June 2023 | Articles

Radiology Myopia

The conclusion that the leadership of a radiology group is the direct cause for a failing practice and strained relationships is typically not well received. It is easier for the leadership to place the responsibility for a failing radiologist provided imaging services strategy on clinicians, the administration, the changing markets, changes in health care, governmental changes, radiologist availability or changes in reimbursement. However, placing the blame on these external factors forms the root cause of the primary failure. Synthesis Health Physician Services keeps its focus on the solid, foundational principles of delivering measurable quality and improved patient care.

Marketing Myopia

In a landmark article, Theodore Levitt discussed the concept of “marketing myopia.” This concept has now been extrapolated and applied to many other companies and industries. Hospital systems and hospital administrators, being in the business of medical care, also need to evaluate their view of the future and potential for growth or decline in radiologist provided imaging services within this framework.

With time, a business’s growth and strategy can stall or fail due to a failure of the leadership to understand the true and/or changing nature of its clients, products, or services. This is not a failure of leadership; it is a failure of the leadership. What this means is that even radiology groups with good leaders are not immune to the process of developing a fatal, myopic view of what their true focus should be.

Leadership

Too often the physician leadership fails to take the broad view of the foundational role that radiologist provided imaging services fills, opting instead for a narrow, constricted view of product rather than service. Many believe the product of radiologist provided imaging services is the report or procedure. Not true! Imaging is in the service, not the product business. That service, working in conjunction with hospital administration, clinicians, and other healthcare practitioners, is to deliver accurate and appropriate patient care to injured or ill patients. In this paradigm radiologist provided imaging services are a part of a team and not in a vacuum. Radiologists deliver a service – performance of procedures or interpretation of images – to the patient and clinicians functioning as a part of the patient care team.

How radiologist provided imaging services are provided to patients and the patient care team determines whether they are a necessary member of that team – or simply available. In a myopic radiology and imaging culture, the leadership ceases to evaluate or look for cues in the environment that will lead to improved satisfaction by the patient care team. The outcome is that the group stops addressing the care team’s concerns and requirements. Instead, the group is lead towards a more introspective or insular view of radiology as a product and concentrates more on increased speed, production and efficiency.

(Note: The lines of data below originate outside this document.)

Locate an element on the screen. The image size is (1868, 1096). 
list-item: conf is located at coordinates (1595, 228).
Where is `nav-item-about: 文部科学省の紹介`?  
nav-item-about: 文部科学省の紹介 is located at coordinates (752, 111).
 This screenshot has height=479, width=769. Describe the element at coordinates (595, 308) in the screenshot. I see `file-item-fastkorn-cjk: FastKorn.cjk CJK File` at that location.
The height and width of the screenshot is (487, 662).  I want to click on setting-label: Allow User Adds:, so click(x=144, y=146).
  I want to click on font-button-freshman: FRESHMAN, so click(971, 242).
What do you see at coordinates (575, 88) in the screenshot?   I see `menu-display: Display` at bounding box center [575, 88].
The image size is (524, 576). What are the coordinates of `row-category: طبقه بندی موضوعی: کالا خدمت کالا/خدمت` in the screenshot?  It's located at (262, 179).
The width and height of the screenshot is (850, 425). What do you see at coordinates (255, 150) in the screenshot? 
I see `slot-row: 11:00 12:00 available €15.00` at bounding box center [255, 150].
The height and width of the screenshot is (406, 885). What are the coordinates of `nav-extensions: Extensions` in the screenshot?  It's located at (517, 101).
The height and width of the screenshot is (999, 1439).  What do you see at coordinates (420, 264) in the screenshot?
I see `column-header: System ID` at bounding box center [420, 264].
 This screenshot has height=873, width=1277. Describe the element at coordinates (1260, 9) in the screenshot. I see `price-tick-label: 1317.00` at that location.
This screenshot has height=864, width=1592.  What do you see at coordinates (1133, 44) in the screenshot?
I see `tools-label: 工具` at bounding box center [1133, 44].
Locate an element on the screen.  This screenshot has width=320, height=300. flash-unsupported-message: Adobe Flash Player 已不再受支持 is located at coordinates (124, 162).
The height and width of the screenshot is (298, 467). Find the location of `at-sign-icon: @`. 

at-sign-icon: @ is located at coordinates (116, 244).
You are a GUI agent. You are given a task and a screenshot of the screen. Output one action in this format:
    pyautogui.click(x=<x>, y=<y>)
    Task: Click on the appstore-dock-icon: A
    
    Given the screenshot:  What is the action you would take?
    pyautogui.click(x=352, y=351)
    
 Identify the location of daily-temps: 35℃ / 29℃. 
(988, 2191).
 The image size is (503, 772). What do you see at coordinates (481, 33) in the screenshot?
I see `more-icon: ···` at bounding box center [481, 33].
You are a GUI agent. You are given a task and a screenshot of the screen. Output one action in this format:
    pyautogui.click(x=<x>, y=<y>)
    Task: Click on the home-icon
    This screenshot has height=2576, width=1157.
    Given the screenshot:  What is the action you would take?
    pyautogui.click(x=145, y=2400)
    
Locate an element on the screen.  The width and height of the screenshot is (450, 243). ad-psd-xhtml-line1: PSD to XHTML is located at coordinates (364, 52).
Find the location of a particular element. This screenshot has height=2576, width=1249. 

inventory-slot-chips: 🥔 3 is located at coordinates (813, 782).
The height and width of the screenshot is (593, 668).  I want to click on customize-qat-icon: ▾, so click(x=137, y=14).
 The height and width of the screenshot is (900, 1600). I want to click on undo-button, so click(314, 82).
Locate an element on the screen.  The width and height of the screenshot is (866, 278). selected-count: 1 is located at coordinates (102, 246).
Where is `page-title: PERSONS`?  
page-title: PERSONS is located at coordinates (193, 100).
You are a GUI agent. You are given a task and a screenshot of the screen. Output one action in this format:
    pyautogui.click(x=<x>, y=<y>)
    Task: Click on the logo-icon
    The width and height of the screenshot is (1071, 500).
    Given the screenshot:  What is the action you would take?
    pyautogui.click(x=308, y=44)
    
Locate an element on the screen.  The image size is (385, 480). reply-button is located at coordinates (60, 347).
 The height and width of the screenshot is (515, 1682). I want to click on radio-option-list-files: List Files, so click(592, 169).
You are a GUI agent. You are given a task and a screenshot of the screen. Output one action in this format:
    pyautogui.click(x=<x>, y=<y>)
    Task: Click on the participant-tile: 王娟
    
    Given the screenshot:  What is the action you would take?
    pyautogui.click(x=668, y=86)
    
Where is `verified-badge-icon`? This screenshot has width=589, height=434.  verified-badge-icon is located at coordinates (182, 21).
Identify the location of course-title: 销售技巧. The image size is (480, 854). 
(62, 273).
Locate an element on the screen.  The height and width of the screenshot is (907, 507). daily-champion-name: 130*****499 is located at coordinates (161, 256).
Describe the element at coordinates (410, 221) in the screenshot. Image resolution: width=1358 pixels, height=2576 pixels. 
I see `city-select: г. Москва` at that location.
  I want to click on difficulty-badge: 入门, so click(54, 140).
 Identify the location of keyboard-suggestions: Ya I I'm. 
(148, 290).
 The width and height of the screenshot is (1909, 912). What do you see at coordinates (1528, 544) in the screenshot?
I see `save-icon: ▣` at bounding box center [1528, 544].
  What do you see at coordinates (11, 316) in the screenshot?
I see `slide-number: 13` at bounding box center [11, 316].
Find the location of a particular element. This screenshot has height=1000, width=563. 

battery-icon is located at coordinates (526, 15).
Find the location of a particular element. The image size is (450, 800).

This lack of vision leads to a failure of radiology and imaging to maintain its place as foundational to hospitals and hospital systems and specifically necessary to the patient care team. Radiologist provided imaging services become a commodity which can be delivered by any radiologist or potentially anyone, anywhere. By failing to focus on service and the patient care team, radiologist provided imaging services become a liability and cease to be a change agent for improved patient care, cost containment and a driver for value-added utilization management.

Self-deceiving cycle

A “self-deceiving cycle,” as discussed by Theodore Levitt, is one in which a group locks itself into a flawed course of action that appears to be the right choice but is actually the catalyst behind the group’s failure. In radiology, the flaw is the idea that efficiency and productivity are more important than quality, collegiality, and service. Once this flaw is embedded in the minds of the group leadership, the group becomes expendable and a change to another provider of radiology services is usually necessary.

The 3 questions

Synthesis Health Physician Services avoids this flaw by focusing on three basic questions. All of Synthesis Health Physician Services’ actions and goals result in improved patient care and demonstrate the service we provide cannot be obtained as efficiently or effectively from any other source.

The 3 questions are:

Is the course of action or goal designed to improve patient care and will it result in the clinician being better prepared to treat the patient?
Is the course of action or goal designed to answer a client (patient or clinician) concern or question and will it result in improved patient care?
Is the course of action or goal designed to improve the group’s visibility as a provider of world class radiology services and will it be seen by patients and clinicians as an improvement that will have a positive impact on patient care?

Creating a successful vision

Creating a successful vision of what radiologist provided imaging services do and who it serves is the key. Generating a firm foundation requires keeping an eye on the environment and the needs of our clients. Synthesis Health Physician Services’ leaders continually look for ways to keep in front of the changes that are on the horizon. By acting, and not reacting, we effectively steer our imaging departments and work with our partners through the good times and the tough times with equal confidence.

About the author: Dr. Timothy Myers, MD FACR is National Medical Director at Synthesis Health Physician Services. Dr. Myers has more than 20 years of experience in teleradiology and emergency radiology as a radiologist and executive.